Stored records:
= = = = =
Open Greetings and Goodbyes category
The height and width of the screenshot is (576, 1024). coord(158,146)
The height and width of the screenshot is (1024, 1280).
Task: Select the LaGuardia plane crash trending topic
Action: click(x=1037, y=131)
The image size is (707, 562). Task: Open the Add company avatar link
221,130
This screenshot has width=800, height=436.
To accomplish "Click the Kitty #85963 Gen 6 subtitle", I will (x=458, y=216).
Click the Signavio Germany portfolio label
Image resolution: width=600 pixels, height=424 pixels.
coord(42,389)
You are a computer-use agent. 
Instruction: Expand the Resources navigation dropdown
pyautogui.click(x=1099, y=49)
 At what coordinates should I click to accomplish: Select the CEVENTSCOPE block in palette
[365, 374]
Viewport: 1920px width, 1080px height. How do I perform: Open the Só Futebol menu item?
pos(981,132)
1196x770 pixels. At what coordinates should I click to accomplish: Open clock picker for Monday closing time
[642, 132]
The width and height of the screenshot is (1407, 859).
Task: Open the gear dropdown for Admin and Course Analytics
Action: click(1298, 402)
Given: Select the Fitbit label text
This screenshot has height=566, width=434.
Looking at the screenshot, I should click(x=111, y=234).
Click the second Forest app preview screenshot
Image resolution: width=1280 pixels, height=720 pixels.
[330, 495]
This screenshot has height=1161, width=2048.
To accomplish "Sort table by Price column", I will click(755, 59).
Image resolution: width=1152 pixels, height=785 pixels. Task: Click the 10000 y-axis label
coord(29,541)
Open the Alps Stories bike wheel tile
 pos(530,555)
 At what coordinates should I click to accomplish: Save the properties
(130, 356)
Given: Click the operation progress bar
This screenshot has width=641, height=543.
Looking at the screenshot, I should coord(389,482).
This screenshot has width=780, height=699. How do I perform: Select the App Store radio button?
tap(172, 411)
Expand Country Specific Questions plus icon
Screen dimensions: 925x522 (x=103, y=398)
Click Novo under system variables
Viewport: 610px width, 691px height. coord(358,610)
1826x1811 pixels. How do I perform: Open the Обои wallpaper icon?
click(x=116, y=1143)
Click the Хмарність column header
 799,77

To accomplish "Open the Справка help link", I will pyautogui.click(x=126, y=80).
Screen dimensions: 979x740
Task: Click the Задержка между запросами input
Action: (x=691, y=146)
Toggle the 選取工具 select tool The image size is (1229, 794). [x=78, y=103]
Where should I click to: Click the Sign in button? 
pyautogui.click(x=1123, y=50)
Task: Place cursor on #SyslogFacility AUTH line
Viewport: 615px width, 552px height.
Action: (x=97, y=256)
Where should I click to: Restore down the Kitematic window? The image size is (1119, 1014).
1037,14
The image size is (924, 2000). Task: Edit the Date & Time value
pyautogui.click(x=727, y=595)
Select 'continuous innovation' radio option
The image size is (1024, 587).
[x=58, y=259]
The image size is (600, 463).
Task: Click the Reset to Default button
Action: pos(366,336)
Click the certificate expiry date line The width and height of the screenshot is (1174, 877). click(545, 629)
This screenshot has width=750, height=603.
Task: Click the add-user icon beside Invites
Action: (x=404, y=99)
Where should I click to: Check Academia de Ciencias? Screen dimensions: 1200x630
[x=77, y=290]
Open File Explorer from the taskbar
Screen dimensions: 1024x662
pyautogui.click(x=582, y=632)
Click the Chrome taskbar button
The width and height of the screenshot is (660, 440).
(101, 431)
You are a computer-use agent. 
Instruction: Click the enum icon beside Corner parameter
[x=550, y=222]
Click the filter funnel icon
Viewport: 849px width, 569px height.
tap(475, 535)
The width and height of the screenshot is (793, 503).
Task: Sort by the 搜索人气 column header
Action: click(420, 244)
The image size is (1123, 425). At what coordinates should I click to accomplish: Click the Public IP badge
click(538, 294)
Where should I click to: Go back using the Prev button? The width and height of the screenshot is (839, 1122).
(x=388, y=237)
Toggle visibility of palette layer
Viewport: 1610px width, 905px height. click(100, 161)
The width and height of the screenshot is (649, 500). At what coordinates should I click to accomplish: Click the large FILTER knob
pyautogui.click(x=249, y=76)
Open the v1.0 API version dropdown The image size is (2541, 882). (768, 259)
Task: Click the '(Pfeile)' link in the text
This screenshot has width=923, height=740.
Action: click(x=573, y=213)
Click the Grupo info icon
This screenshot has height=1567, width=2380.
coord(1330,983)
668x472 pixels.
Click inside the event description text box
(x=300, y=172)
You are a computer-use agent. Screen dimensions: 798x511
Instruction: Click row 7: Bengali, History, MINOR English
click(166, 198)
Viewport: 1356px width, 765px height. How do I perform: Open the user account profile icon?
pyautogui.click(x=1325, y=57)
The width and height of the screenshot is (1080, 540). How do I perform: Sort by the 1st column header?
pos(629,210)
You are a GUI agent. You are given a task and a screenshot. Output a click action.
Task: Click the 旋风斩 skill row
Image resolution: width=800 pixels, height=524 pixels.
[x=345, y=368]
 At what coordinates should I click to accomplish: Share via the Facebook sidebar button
= = = = =
### REQUIREMENT
Your task for the entries above: copy exactly the span starting with the line with "Click the Хмарність column header" and going on through the line with "Open File Explorer from the taskbar", both lines included, and nothing else.

### EXERCISE SOLUTION
Click the Хмарність column header
 799,77

To accomplish "Open the Справка help link", I will pyautogui.click(x=126, y=80).
Screen dimensions: 979x740
Task: Click the Задержка между запросами input
Action: (x=691, y=146)
Toggle the 選取工具 select tool The image size is (1229, 794). [x=78, y=103]
Where should I click to: Click the Sign in button? 
pyautogui.click(x=1123, y=50)
Task: Place cursor on #SyslogFacility AUTH line
Viewport: 615px width, 552px height.
Action: (x=97, y=256)
Where should I click to: Restore down the Kitematic window? The image size is (1119, 1014).
1037,14
The image size is (924, 2000). Task: Edit the Date & Time value
pyautogui.click(x=727, y=595)
Select 'continuous innovation' radio option
The image size is (1024, 587).
[x=58, y=259]
The image size is (600, 463).
Task: Click the Reset to Default button
Action: pos(366,336)
Click the certificate expiry date line The width and height of the screenshot is (1174, 877). click(545, 629)
This screenshot has width=750, height=603.
Task: Click the add-user icon beside Invites
Action: (x=404, y=99)
Where should I click to: Check Academia de Ciencias? Screen dimensions: 1200x630
[x=77, y=290]
Open File Explorer from the taskbar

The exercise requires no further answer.